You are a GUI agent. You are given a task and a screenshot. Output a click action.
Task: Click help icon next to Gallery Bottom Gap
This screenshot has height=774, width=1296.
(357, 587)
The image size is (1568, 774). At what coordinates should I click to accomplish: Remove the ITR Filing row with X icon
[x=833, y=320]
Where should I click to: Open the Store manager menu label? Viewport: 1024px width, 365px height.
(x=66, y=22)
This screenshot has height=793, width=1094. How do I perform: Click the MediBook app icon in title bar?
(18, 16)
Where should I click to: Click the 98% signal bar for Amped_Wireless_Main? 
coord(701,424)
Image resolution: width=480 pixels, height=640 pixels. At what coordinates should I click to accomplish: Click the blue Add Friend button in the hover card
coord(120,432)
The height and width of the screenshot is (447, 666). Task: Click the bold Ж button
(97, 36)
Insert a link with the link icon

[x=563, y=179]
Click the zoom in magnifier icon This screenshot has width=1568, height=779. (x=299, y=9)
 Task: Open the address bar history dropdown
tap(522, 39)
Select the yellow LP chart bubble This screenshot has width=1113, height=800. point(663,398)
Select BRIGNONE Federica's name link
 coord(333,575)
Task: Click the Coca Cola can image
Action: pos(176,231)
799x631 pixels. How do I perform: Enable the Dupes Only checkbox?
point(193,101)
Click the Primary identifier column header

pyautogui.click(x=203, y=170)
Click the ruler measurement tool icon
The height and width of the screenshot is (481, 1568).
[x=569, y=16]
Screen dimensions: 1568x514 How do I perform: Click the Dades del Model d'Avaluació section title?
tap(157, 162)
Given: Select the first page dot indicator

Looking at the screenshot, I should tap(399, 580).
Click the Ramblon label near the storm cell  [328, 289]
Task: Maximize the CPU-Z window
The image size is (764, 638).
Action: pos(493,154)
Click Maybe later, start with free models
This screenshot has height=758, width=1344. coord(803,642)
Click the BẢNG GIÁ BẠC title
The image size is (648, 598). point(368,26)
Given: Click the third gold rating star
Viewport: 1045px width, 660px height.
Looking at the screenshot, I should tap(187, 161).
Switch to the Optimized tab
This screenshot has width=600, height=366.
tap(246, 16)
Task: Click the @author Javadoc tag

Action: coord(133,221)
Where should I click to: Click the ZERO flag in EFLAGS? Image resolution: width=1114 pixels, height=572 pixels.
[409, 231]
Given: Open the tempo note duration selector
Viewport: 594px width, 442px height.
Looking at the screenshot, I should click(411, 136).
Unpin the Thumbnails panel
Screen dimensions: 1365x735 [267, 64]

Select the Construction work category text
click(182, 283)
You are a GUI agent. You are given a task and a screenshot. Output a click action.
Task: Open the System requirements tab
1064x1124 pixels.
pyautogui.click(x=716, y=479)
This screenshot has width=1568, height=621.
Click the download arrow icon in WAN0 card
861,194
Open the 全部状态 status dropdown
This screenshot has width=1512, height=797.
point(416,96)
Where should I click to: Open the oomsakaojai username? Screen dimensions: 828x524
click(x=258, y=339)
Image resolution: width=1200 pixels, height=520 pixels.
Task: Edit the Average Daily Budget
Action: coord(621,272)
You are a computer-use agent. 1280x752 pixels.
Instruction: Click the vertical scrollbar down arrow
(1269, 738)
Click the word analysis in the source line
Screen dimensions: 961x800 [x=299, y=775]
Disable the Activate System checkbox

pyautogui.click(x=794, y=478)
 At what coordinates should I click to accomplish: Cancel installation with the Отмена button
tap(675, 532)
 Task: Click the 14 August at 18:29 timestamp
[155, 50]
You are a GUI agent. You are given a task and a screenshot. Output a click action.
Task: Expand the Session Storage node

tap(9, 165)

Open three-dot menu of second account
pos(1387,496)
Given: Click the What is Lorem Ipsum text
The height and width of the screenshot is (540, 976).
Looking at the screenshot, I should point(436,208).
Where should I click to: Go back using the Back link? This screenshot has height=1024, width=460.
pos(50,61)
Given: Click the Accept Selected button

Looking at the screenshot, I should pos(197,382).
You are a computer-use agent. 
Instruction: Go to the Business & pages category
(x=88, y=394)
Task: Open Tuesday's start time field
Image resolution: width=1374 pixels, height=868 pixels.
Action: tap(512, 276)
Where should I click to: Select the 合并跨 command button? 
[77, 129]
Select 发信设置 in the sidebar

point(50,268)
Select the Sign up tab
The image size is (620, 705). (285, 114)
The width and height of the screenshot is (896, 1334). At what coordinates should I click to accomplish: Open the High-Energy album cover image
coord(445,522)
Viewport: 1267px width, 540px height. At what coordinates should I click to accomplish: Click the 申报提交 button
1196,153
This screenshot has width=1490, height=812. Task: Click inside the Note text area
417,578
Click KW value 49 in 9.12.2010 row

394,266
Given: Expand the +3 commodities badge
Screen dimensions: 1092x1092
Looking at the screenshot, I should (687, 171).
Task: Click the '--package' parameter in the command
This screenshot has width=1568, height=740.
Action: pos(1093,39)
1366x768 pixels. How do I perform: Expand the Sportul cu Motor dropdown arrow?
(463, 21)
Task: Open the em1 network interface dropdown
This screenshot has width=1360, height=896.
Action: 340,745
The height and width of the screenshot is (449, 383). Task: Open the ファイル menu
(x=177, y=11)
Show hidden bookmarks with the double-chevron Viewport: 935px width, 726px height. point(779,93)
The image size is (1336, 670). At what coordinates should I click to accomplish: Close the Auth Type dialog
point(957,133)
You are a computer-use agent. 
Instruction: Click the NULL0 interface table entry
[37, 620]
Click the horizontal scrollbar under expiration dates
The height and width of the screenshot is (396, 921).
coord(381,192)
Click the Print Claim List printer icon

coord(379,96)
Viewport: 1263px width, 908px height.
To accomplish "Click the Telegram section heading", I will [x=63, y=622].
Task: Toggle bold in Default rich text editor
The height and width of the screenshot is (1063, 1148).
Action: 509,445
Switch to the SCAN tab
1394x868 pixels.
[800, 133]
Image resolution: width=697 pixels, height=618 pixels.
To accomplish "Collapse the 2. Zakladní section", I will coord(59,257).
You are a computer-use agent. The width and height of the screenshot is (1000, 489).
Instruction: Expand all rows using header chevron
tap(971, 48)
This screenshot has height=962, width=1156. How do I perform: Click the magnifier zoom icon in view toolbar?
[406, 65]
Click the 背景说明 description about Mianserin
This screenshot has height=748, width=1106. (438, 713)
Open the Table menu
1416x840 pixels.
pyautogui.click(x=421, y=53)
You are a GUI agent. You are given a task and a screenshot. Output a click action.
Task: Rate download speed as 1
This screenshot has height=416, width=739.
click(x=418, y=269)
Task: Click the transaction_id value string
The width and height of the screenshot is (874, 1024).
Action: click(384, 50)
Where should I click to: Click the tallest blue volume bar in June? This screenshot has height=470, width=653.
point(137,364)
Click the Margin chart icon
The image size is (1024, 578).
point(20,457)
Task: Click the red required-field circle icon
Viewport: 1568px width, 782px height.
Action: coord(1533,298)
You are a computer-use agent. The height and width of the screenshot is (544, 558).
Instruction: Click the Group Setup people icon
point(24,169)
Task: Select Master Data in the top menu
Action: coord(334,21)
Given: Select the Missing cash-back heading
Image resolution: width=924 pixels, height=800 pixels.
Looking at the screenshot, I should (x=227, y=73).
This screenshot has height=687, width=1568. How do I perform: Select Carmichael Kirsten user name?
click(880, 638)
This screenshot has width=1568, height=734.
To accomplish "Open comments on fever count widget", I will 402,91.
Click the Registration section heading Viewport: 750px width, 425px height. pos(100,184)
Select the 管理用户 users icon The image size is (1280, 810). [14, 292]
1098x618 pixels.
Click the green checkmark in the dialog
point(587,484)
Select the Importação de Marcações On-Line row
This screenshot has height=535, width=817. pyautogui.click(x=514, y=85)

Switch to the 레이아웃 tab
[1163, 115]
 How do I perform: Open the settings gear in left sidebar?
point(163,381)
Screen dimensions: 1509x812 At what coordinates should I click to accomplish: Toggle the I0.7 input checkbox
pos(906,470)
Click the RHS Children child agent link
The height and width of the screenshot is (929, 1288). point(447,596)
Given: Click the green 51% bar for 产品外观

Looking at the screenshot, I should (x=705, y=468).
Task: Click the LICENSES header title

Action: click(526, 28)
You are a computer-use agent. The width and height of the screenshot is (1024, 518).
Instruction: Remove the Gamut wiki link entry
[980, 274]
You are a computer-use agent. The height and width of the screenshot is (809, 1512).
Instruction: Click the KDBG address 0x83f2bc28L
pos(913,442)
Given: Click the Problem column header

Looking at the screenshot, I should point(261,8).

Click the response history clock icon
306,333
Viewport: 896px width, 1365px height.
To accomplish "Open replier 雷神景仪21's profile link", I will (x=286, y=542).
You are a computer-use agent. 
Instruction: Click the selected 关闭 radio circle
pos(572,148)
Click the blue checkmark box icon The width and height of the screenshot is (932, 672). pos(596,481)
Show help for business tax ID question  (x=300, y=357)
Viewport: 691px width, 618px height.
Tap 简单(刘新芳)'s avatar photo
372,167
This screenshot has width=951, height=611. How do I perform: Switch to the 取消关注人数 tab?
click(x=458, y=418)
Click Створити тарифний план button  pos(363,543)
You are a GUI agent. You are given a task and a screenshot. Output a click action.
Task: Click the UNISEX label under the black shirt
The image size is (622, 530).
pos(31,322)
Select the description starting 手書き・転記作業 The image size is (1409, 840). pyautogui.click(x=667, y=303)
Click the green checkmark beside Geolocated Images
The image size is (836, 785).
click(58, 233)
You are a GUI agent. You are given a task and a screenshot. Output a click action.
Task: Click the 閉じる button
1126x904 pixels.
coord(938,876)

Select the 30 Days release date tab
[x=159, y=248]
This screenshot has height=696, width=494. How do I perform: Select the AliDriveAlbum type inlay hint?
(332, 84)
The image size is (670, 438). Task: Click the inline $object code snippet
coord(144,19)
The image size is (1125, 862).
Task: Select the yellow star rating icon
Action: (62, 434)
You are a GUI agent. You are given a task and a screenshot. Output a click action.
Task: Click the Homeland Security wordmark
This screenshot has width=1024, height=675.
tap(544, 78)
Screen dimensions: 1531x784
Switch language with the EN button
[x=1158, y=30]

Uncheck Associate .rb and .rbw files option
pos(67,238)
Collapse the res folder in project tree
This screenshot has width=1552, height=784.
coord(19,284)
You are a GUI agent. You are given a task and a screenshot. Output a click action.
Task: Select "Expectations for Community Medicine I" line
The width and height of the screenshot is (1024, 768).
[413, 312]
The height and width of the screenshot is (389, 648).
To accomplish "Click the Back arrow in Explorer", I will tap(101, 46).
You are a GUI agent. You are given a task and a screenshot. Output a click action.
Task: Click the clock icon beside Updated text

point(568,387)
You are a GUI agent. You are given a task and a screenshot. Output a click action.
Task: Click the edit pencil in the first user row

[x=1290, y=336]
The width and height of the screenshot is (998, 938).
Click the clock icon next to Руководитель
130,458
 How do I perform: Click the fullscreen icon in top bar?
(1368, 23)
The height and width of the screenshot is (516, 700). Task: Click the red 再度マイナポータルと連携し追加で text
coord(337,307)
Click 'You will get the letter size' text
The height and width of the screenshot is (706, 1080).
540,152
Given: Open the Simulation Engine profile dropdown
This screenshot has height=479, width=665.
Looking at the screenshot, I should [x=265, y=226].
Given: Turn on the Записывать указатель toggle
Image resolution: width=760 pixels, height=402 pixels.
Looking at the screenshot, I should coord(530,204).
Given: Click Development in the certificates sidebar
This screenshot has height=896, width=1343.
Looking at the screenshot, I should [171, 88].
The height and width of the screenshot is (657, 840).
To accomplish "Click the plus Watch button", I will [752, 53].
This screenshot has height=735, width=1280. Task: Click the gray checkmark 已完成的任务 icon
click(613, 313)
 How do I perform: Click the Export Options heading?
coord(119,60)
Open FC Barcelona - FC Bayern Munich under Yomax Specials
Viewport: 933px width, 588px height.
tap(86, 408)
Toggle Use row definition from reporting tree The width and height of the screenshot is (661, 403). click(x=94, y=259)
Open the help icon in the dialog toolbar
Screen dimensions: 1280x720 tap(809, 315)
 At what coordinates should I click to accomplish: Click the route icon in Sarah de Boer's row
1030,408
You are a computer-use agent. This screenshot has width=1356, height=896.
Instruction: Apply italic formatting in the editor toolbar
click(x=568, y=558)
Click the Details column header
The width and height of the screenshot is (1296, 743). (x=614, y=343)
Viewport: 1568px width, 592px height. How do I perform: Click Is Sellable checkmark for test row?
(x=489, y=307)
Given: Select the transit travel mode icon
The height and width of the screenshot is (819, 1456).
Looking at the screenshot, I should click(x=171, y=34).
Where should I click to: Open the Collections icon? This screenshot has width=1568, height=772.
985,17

§ §

#### [Task]
Search the records above for the string "profile". Report each line that has it.

#### [Your solution]
To accomplish "Open replier 雷神景仪21's profile link", I will (x=286, y=542).
Given: Open the Simulation Engine profile dropdown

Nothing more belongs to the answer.